# Ejercicio propuesto A
¿Puedes copiar, del texto sobre la dimisión de Camps, el tramo que va desde "Es algo hasta" hasta "puesto de responsabilidad.", sin cambiar nada?

---------- Texto de referencia

VALENCIA. Desde que presentó su dimisión, el expresident Camps anda casi desaparecido. No se prodiga en público, ni siquiera en actos oficiales como la celebración del Nou d'Octubre, a la que asistieron todos los demás expresidentes. Tampoco realiza declaraciones públicas, si bien esto no resulta una novedad respecto a lo que era habitual durante su mandato. Desde que dimitió, de Camps no se sabe, no contesta.
Es algo hasta cierto punto lógico. Poco puede beneficiarle a Camps centrar la atención de los medios tras su caída. Y mucho menos le beneficia a su partido en plena precampaña electoral, por muy exitosos que se aventuren los resultados. De hecho, por eso, y no para depurar responsabilidades políticas, dimitió Camps: para no interferir en el ascenso de Rajoy a la presidencia del Gobierno español. Cabe esperar, en consecuencia, que mantenga un perfil bajo, que no se prodigue en público, y que espere pacientemente a ver si sus problemas judiciales se solventan, el PP vence en las Elecciones Generales y más adelante, tal vez, Rajoy recupere a Camps para algún puesto de responsabilidad.

--------------------

# Ejercicio propuesto B
¿Puedes repetir sin cambios, entre las entradas, solo el tramo desde la línea que contiene "Task: Click the green Add keywords button" hasta la línea que contiene "Action: coord(507,545)", ambas incluidas?

---------- Material del ejercicio

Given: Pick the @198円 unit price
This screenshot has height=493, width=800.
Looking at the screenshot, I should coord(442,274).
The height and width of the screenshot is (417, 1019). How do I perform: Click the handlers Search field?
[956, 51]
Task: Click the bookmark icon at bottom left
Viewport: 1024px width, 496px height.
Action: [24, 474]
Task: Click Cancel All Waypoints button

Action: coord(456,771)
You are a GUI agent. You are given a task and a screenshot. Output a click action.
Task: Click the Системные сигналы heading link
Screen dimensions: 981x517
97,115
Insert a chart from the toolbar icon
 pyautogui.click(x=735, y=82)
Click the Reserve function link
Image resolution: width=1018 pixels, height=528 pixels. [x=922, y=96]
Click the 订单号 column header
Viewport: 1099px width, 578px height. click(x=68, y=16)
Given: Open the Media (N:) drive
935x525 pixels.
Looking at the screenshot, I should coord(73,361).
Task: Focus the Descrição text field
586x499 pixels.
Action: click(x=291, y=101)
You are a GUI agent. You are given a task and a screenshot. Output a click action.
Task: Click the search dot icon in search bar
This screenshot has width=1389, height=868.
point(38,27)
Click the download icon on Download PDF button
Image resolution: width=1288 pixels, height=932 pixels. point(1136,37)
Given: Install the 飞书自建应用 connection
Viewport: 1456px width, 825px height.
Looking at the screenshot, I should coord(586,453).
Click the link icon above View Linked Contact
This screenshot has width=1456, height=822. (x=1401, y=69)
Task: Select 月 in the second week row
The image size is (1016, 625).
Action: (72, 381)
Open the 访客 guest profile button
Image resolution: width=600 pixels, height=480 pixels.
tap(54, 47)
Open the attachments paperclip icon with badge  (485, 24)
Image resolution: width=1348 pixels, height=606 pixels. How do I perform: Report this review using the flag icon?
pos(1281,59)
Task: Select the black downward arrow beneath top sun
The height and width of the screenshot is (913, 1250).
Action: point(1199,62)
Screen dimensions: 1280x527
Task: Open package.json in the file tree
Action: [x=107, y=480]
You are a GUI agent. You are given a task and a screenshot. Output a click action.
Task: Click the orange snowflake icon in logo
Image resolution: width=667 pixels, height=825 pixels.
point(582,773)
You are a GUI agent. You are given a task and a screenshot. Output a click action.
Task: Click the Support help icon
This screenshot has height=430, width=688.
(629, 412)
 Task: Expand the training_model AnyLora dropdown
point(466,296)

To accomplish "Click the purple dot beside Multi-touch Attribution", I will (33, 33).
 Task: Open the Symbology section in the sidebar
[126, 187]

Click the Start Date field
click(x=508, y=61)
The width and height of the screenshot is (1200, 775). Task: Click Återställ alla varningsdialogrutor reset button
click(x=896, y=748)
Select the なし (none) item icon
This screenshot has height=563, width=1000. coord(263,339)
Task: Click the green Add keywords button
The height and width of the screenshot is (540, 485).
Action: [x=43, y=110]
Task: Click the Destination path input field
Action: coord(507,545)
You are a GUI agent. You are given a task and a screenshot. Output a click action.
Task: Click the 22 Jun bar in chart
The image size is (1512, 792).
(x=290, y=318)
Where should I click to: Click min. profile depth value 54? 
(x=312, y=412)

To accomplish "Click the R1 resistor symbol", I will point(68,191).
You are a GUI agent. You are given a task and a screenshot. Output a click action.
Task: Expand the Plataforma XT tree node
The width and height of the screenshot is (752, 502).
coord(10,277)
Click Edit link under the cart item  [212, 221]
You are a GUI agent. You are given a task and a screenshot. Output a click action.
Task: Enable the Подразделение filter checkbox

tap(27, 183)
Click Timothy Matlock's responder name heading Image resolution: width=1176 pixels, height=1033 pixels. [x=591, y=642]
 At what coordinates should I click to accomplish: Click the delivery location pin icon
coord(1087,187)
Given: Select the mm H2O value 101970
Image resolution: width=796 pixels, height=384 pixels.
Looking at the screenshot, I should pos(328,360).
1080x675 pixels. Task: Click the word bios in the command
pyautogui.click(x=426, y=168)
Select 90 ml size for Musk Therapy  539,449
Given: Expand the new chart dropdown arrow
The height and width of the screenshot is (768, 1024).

--------------------

# Respuesta esperada A
Es algo hasta cierto punto lógico. Poco puede beneficiarle a Camps centrar la atención de los medios tras su caída. Y mucho menos le beneficia a su partido en plena precampaña electoral, por muy exitosos que se aventuren los resultados. De hecho, por eso, y no para depurar responsabilidades políticas, dimitió Camps: para no interferir en el ascenso de Rajoy a la presidencia del Gobierno español. Cabe esperar, en consecuencia, que mantenga un perfil bajo, que no se prodigue en público, y que espere pacientemente a ver si sus problemas judiciales se solventan, el PP vence en las Elecciones Generales y más adelante, tal vez, Rajoy recupere a Camps para algún puesto de responsabilidad.

# Respuesta esperada B
Task: Click the green Add keywords button
The height and width of the screenshot is (540, 485).
Action: [x=43, y=110]
Task: Click the Destination path input field
Action: coord(507,545)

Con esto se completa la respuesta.